By Mark Reagan
San Antonio Current
Originally published Dec. 1, 2014
Texas Attorney General Greg Abbott and heir to the Lone Star State’s governorship, recently ruled against an open records request we filed.
After a black man named Michael Brown was killed earlier this year by a white cop named Darren Wilson, we watched and listened, like most of the nation, as Ferguson, Missouri, erupted into protests against the police.
During the ensuing months, many conversations about race and policing became prevalent on TV screens and in news publications.
One topic repeatedly visited by pundits and at coffee tables around the country was the militarization of police. With images of police in body armor pointing high-powered weapons at unarmed civilians, everyone began talking about the 1033 military surplus program, which allows local police departments to acquire surplus military equipment.
And so, in the spirit of finding out whether our local law enforcement agencies were using the program to acquire weapons, we filed a slew of open record requests.
The military surplus request was an easy one, because finding out which law enforcement agencies in Bexar County applied and received equipment through the 1033 program just required an open records request with the Department of Public Safety, Texas’ administering agency for the federal program.
The request that was denied involves lesser known programs, namely the Department of Homeland Security Grant Program, which is comprised of the State Homeland Security Program, the Urban Areas Security Initiative program and Operation Stonegarden.
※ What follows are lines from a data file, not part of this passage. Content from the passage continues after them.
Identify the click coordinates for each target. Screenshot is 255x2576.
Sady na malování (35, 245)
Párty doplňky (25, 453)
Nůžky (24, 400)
For Ficsal Year 2014, the State Homeland Security Program has more than $401 million set out for allotment. This grant aims to support “the implementation of risk driven, capabilities-based State Homeland Security Strategies to address capability targets set in Urban Area, State, and regional Threat and Hazard Identification and Risk Assessments,” according to a Federal Emergency Management Agency (FEMA) fact sheet.
Here’s the breakdown for the Urban Areas Security Initiative, for which nearly $600 million of your federal tax dollars were allotted for: “The UASI program funds addressed the unique risk driven and capabilities-based planning, organization, equipment, training, and exercise needs of high-threat, high-density Urban Areas based on the capability targets identified during the THIRA process and associated assessment efforts; and assists them in building an enhanced and sustainable capacity to prevent, protect against, mitigate, respond to, and recover from acts of terrorism.”
And finally, Operation Stonegarden, which has $55 million in funding set aside for Fiscal Year 2014, is ” intended to enhance cooperation and coordination among local, tribal, territorial, state, and Federal law enforcement agencies in a joint mission to secure the United States’ borders along routes of ingress from international borders to include travel corridors in States bordering Mexico and Canada, as well as states and territories with international water borders.”
So we filed an open record request with the City of San Antonio in an attempt to find out if the police department filed applications to the DHS Homeland Security Program—whether those applications were accepted, denied or accepted in part.
Well, the AG’s office ruled that because of San Antonio’s proximity to the border, which was San Antonio’s argument against releasing the information to us (cartels, drug and human traffickers), the Alamo City doesn’t have to release the requested information because “the information at issue relates to an assessment of the risk or vulnerability of persons or property, including critical infrastructure, to an act of terrorism or related criminal activity,” Assistant Attorney General Kristi L. Godden wrote.
Despite the ruling, the City Council must approve use of funds from the State Homeland Security Program grant, and they need eight or more council members to vote in favor of the use of those funds. And on Thursday, City Council will do just that.
City Council will vote on whether to allot $267,768 from the State Homeland Security Program grant fund to purchase an airborne color/infrared imaging camera from the Ontario-based Wescam, Inc.
The camera will be used “to conduct searches for missing persons, suspects, evidence and equipment,” which hardly seems related to the cartel threat cited in San Antonio’s request for an AG opinion as a reason not to comply with the open record request and more like something you might see an officer discussing on the popular TV show “COPS.”
According to the proposed ordinance, the funding will come from the Fiscal Year 2013 State Homeland Security Program grant fund, though a search of FEMA Fiscal Year 2013 allocations didn’t list San Antonio. The Alamo City is listed in Fiscal Year 2014 allocations, for a sum of $1 million.
So it seems strange that the AG would deny this particular open record request from a print publication (and that the City was opposed to releasing the info) even though City Council must cast a public vote on the use of the funds from these grants.